PROBLEM 1: Can you set down the passage of the article on Evan Bayh and Obama from "There are signs" up to and including "northern corridor yesterday.", word for word?
PROBLEM 2: Could you recast the listing as a numbered list, from its first line up to and including the line with "click(1182, 946)", skipping blank lines and leaving out the pictures?

SELECTED TEXT:
%%
|
And perhaps it will be: all around the country, near you soon.
In the 1950s-style diner, where the pair moved from table-to-table glad handing and talking unemployment, energy, and football with one tattooed Bears fan, the visuals were inescapable. "Is that his running mate?" one middle-aged woman in a pink tank top asked aloud.
"You get a job offer yet?" a steelworker in a corner booth asked Bayh.
There are signs everywhere, it seems, of Evan Bayh’s ascendency on Obama’s Vice Presidential shortlist, and in Indiana, Obama’s campaign could scarcely send a clearer signal than the multi-city trip the two senators made across the state’s northern corridor yesterday.
By all appearances, Indiana’s junior senator seems amidst a prolonged and public audition as Obama’s number two. Less than a month ago Bayh was making his public debut with Obama, with the Illinois Senator and former Georgia Senator Sam Nunn at a West Lafayette panel discussion on national security at Purdue University.
In the weeks since, Bayh’s been dispatched to morning cable programs as an Obama surrogate. He impressed many in his standoff on Fox News Sunday with Senator Joe Lieberman, who beat out Bayh for the VP nod in 2000 and now supports Republican John McCain. And in the last month, he’s appeared publicly with Obama more often than any of the other politicians widely considered for the job — including Virginia Governor Tim Kaine, Kansas Governor Kathleen Sebelius, and Delaware Senator Joe Biden.
In the pundit proffering, television talking, speculating spectacle that is the veepstakes, Obama’s campaign has been coy but savvy. It seems not only to be deliberately surfing the speculation wave in a number of states, but also churning the tide. It’s planned event after event with Vice Presidential contenders in their home states to garner the added local attention that comes with a "favorite son" in the national spotlight. Nunn, Bayh, and Obama in West Lafayette. Tim Kaine and Michelle Obama in Virginia. Bayh and Obama in Elkhart and Portage. Hillary Clinton in Nevada. It’s unlikely that any of such events would have garnered as splashy coverage if it not for the VP buzz surrounding them.
The Indiana stop, though, was poised to break the mold. It was to come just days before the opening of the Beijing Olympics, an event during which a Vice Presidential selection was previously widely thought to be unlikely. And the timing was titillating for another reason: the travelling press schedule had the campaign plane in South Bend for 21 hours — with only a scheduled townhall that ultimately lasted little more than one. As Bayh arrived in South Bend Tuesday evening concurrently with Obama, would the two meet? Might the two use the time to film television ads for a veep rollout?
Perhaps both happened in plain view.
In the absence of a rollout were the signs of a rollup. Bayh’s rousing speech in Elkhart praised Obama for competing for Indiana’s votes.
%%
[Dataset rows]
%%
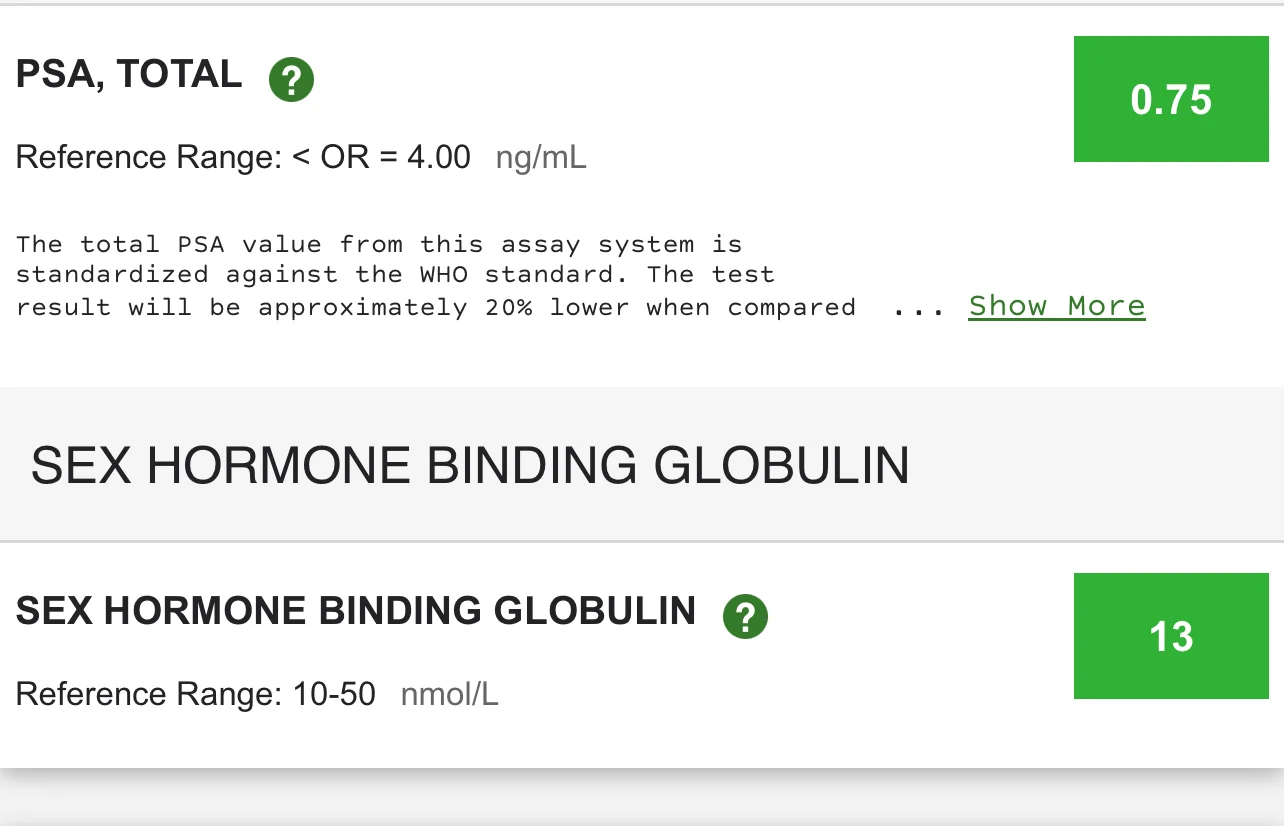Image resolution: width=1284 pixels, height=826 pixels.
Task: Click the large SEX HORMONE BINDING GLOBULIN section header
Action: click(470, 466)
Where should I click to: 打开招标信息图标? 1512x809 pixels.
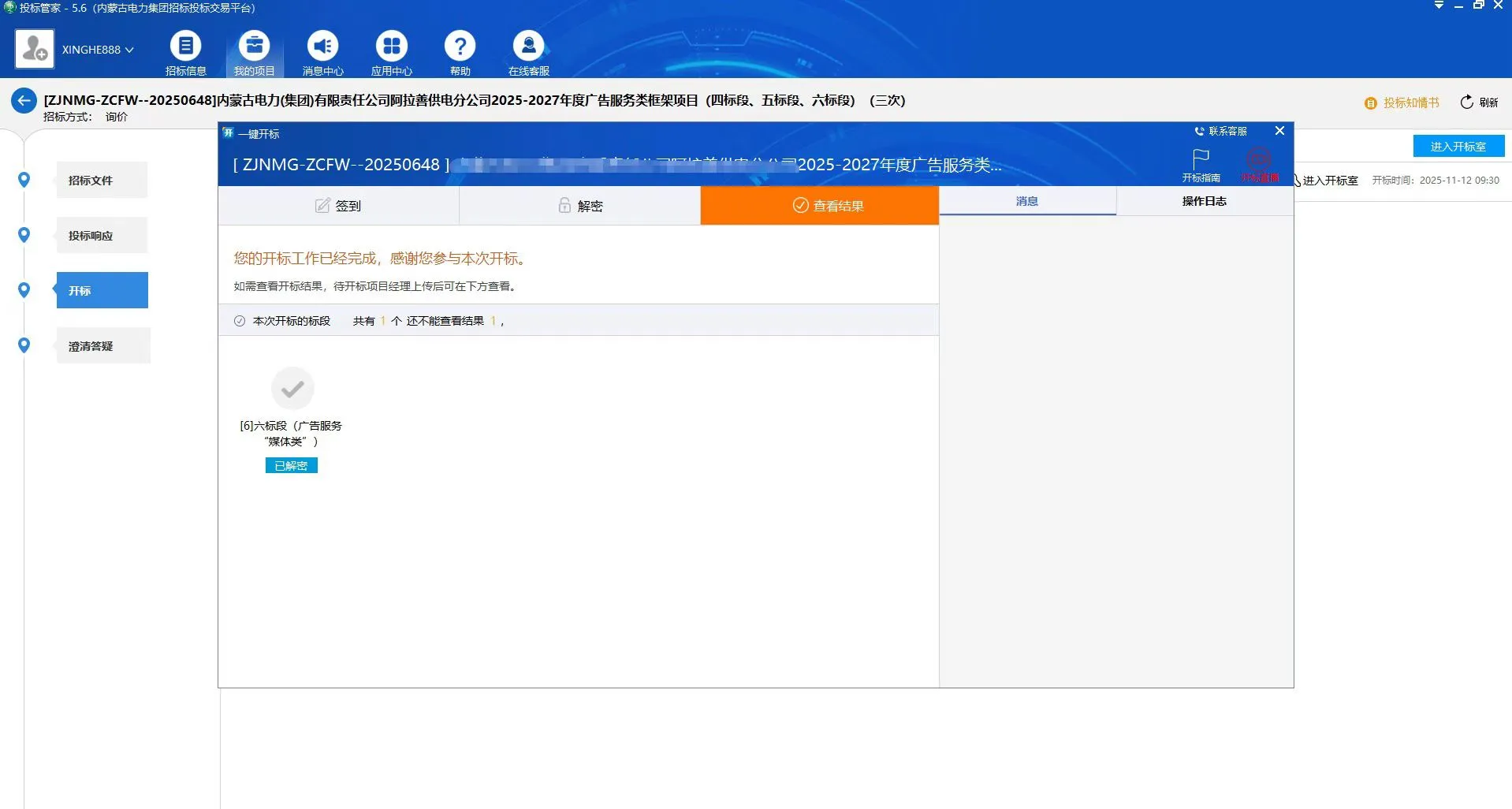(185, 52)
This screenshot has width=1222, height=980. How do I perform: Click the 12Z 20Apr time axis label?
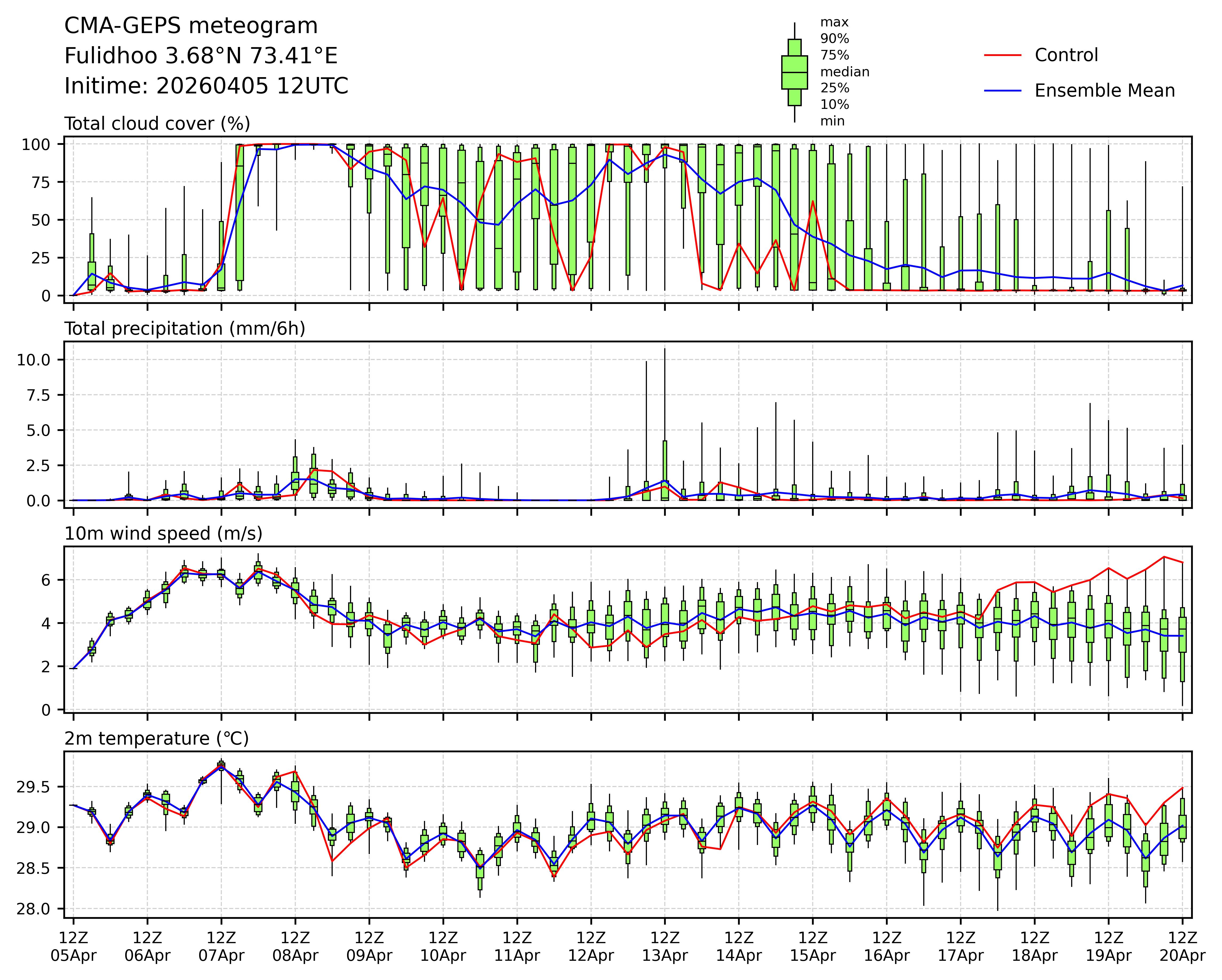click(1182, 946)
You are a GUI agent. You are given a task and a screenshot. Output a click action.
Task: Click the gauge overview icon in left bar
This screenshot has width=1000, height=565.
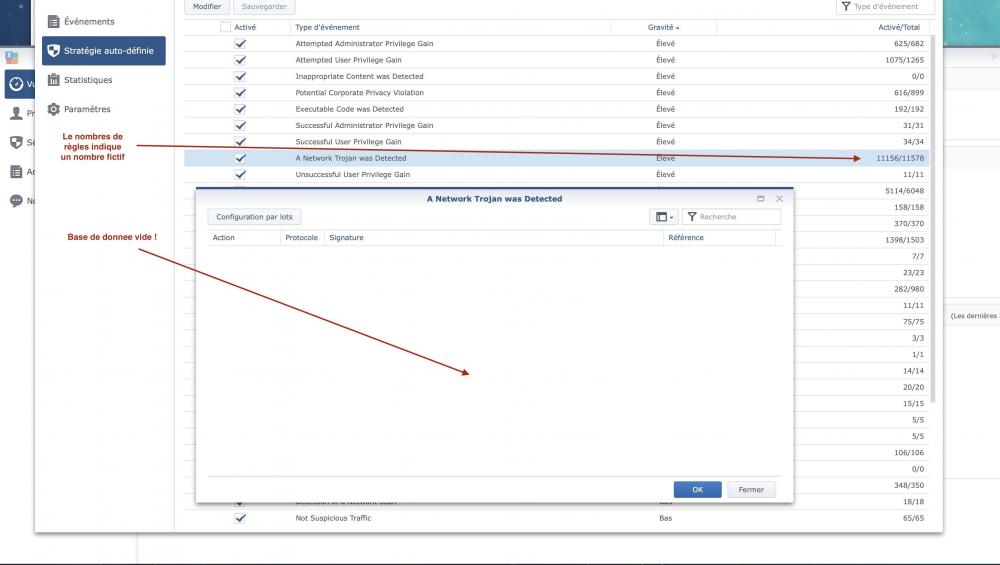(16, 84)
%%
WRITTEN ANSWER 1:
There are signs everywhere, it seems, of Evan Bayh’s ascendency on Obama’s Vice Presidential shortlist, and in Indiana, Obama’s campaign could scarcely send a clearer signal than the multi-city trip the two senators made across the state’s northern corridor yesterday.

WRITTEN ANSWER 2:
1. Image resolution: width=1284 pixels, height=826 pixels.
2. Task: Click the large SEX HORMONE BINDING GLOBULIN section header
3. Action: click(470, 466)
4. Where should I click to: 打开招标信息图标? 1512x809 pixels.
5. (185, 52)
6. This screenshot has width=1222, height=980. How do I perform: Click the 12Z 20Apr time axis label?
7. click(1182, 946)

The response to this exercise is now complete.